The Department of Healthcare and Family Services (DHFS) Office of Inspector General (OIG) saved or recouped an estimated $190 million in the 2018 financial year. Since it was set up in 2016, Rauner’s task force said it had saved Illinois more than $665 million.
Task force focuses on fraud and wasteful spending
Rauner, who is set to relinquish office in January, said the state had a responsibility to ensure that taxpayers’ money was spent on health care rather than on “lining criminals’ pockets.”
“The state of Illinois dedicates a tremendous amount of resources to health care programs, and it is our responsibility to make sure those taxpayer dollars are spent on care instead of lining criminals’ pockets. The Health Care Fraud Elimination Task Force plays a crucial role in ensuring that state dollars are distributed both efficiently and fairly,” Rauner said.
The governor estimated that Illinois makes $1 billion in improper Medicaid payments. “This costs taxpayers money and it hurts health care services to our most vulnerable residents,” he said.
In 2018, Illinois had a budget of $23 billion for Medicaid.

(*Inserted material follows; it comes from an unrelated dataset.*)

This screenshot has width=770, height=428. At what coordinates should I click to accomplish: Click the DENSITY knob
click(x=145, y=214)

Rauner set up the task force to develop and coordinate a comprehensive effort to prevent and eliminate health care fraud, waste, and abuse in State-administered health care programs using a cross-agency, data-driven approach.

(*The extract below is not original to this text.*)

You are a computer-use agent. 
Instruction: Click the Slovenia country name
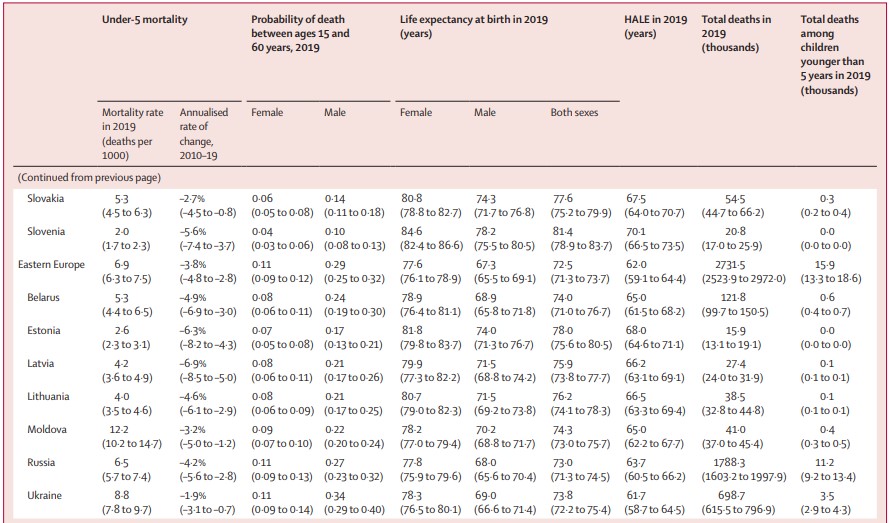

Since its formation, the task force has focused on reducing wasteful spending and fraud in Medicaid, Worker’s Compensation, and State Employee Group Insurance.
Cross-agency approach delivers results
Executive Inspector General Susan Haling, who chairs the task force, said their aim was to develop and coordinate a comprehensive plan to prevent and eliminate health care fraud, waste and abuse by deploying a cross-agency, data-driven approach.
Haling described health care fraud as an enormous problem in Illinois. She said she was “very proud of the task force’s efforts to eliminate fraud in the state. While there is much work still to be done, the task force has demonstrated that cooperation between government agencies produces results.”
Rauner was particularly impressed by the cross-agency approach to dealing with health insurance fraud, saying that by working together with the Department of Justice, the Health Care Fraud Elimination Task Force had ensured that state funds are used responsibly. He added that the work of the task force was illustrative of his administration’s emphasis on making state agencies more effective and efficient.
“My administration has prioritized modernizing state government operations. Collaboration and information sharing delivers value to Illinoisans by reducing costs and improving the quality of government services,” Rauner said.
Illinois State Police Lieutenant David Roll, who is part of the task force, said the state’s Police Medicaid Fraud Control Bureau was honoured to be part of an initiative that has “has served to enhance the cooperative efforts of all the involved agencies who are committed to combating fraud, waste and abuse of the Medicaid program in the State of Illinois.”
Over the past two and a half years, members of the task force have taken part in various crime busting activities. In 2017, members of the task force participated in the 2018 National Health Care Fraud Takedown, which was the largest health care fraud enforcement action in U.S. Department of Justice History.
“The Illinois State Police Medicaid Fraud Control Unit’s participation led to the indictment of 14 people responsible for approximately $430,000 in fraudulent claims in the Medicaid Home Services Program. Task force members also participated in the U.S. Attorney’s Office Health Care Fraud Task Force meetings to share information about data-driven approaches to fighting fraud,” a statement said.
In its report, the task force, which is made up of 12 members, underscored the importance of the cross-agency approach, saying while individual state agencies had scored impressive successes, there was potential to secure additional savings through collaborative work to improve efficiency and fraud prevention.